### DOCUMENT
►
Tribal divide on Kenyan campus
Kenya’s ethnic divisions have become so entrenched, since a disputed election 18 months ago, that even student politics have been tainted by tribal rivalry as Will Ross discovered.

I stumbled across this story on my way to lunch.
Heading for a downtown cafe, I took a shortcut through the Nairobi University campus, passing the neatly trimmed lawns and the signboards announcing "Corruption free zone".
I was bombarded by immaculately dressed, wide-smiling, young Kenyans. Many were in sharp suits and had a look of "trust me" in their eyes.
These were the unbelievably glossy campaign posters for the student union elections.
"Where on earth would students get the money for such a glitzy campaign" I wondered.
I later found David – one of the two men vying for the top position of chair of the union – and with the election just hours away, it was hard to tear him away from T-shirt clad campaigners and his phone.
"I know one day I’ll be president of Kenya," he declared and then led me to his election poster which I suggested looked a little like a gospel singer’s album cover.
◄
### DATA SHOWN
►
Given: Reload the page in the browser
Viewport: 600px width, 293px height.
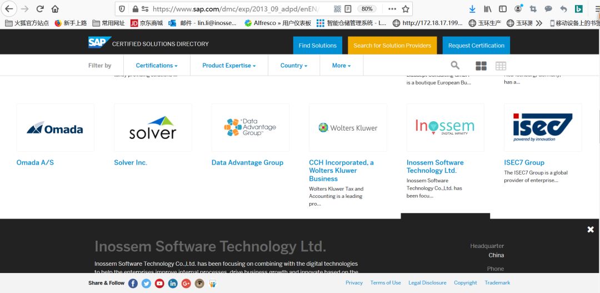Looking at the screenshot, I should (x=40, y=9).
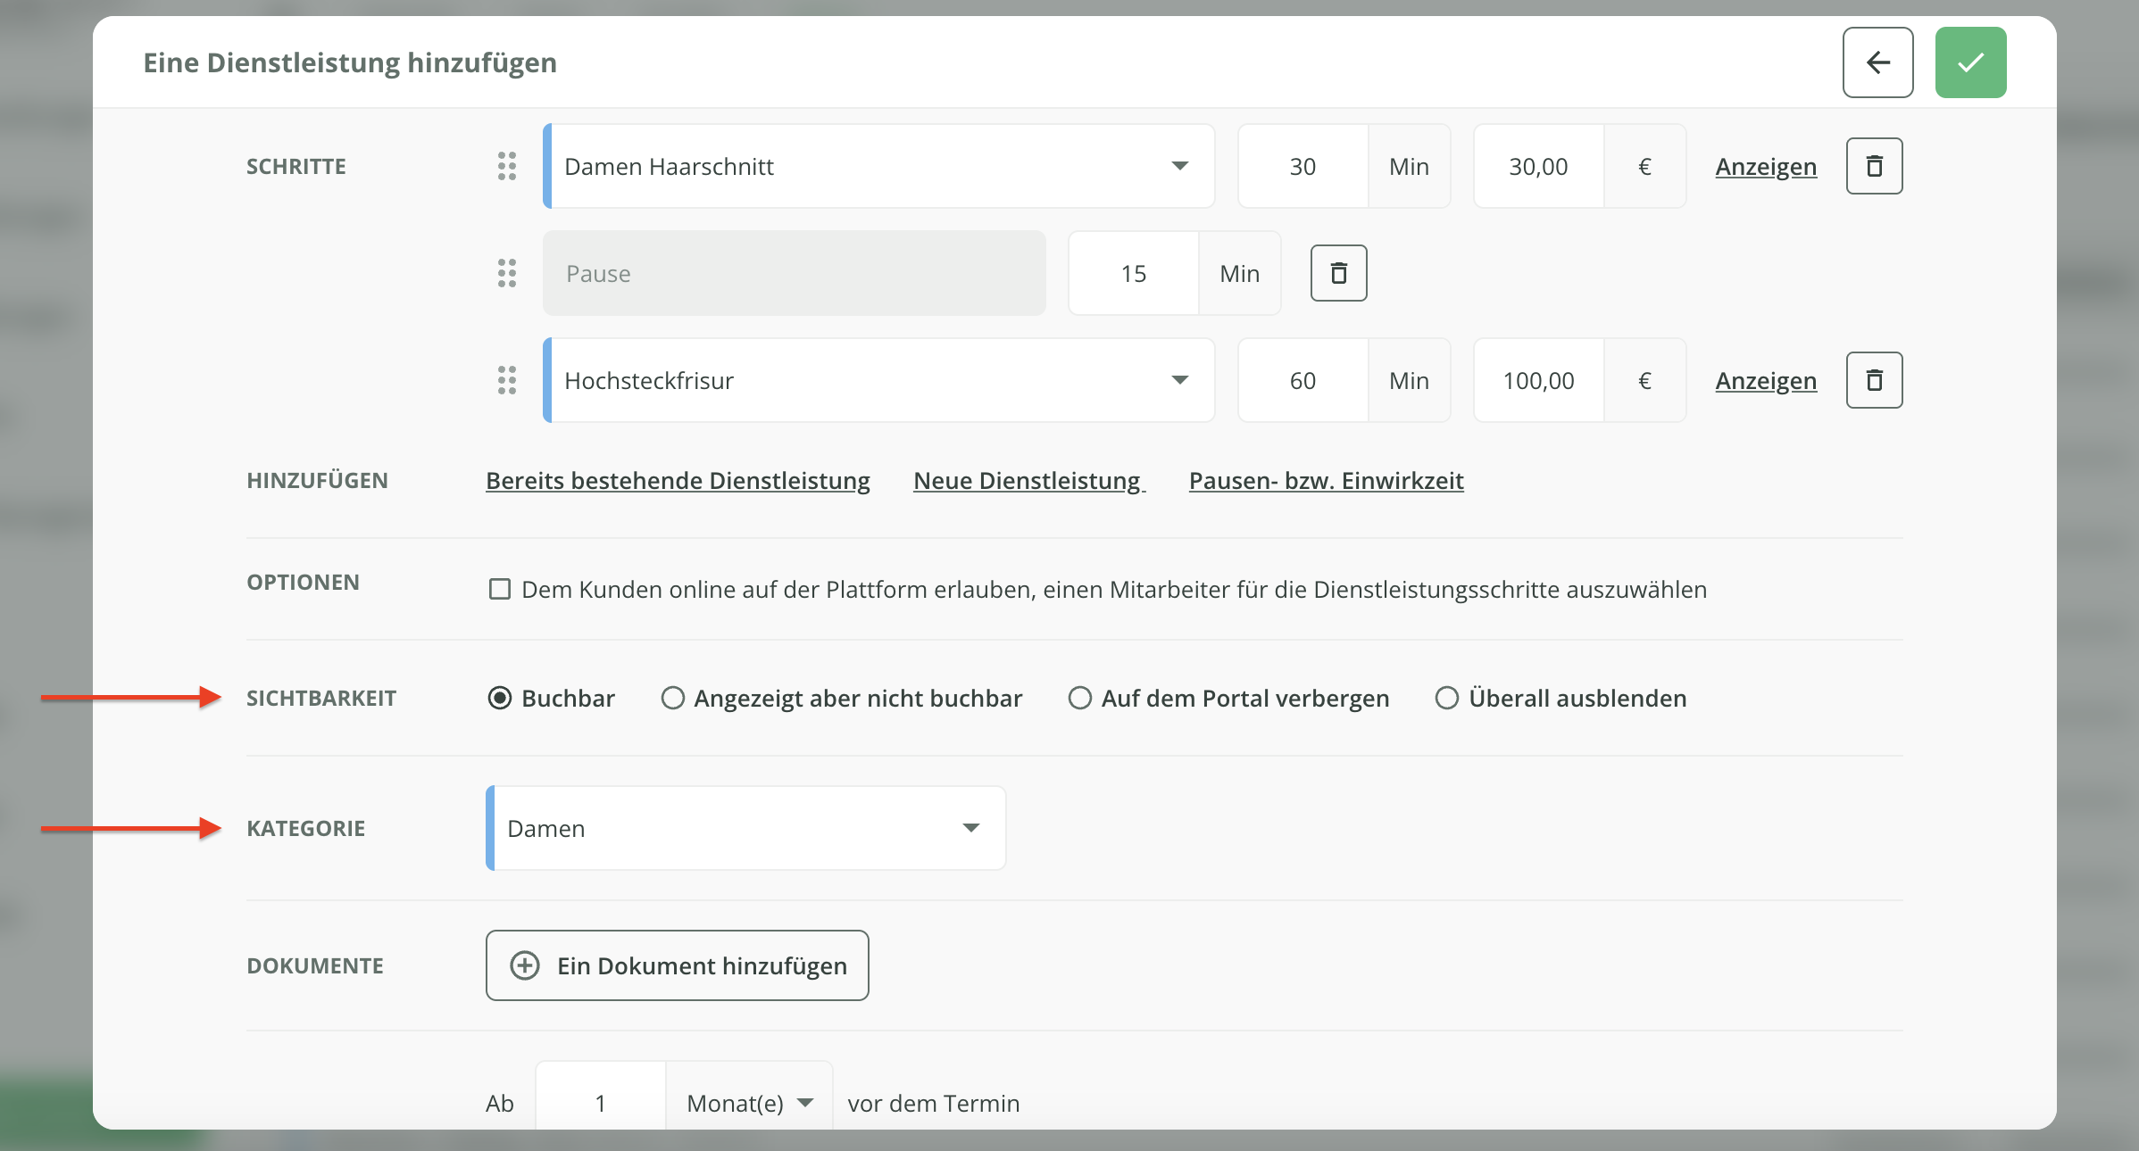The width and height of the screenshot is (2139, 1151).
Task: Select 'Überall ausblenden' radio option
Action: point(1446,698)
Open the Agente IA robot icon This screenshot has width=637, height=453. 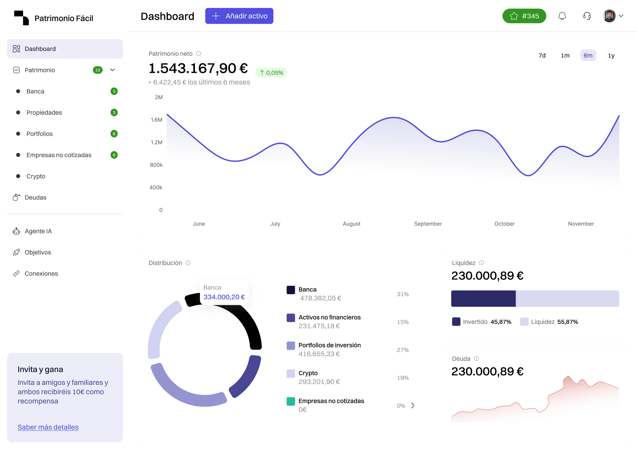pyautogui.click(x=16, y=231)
◄
### SET PROBLEM
From the article on student politics at Nairobi University, reproduce word for word the passage that opens with "Heading for a" and ends after "and his phone.".

### RIGHT ANSWER
Heading for a downtown cafe, I took a shortcut through the Nairobi University campus, passing the neatly trimmed lawns and the signboards announcing "Corruption free zone".
I was bombarded by immaculately dressed, wide-smiling, young Kenyans. Many were in sharp suits and had a look of "trust me" in their eyes.
These were the unbelievably glossy campaign posters for the student union elections.
"Where on earth would students get the money for such a glitzy campaign" I wondered.
I later found David – one of the two men vying for the top position of chair of the union – and with the election just hours away, it was hard to tear him away from T-shirt clad campaigners and his phone.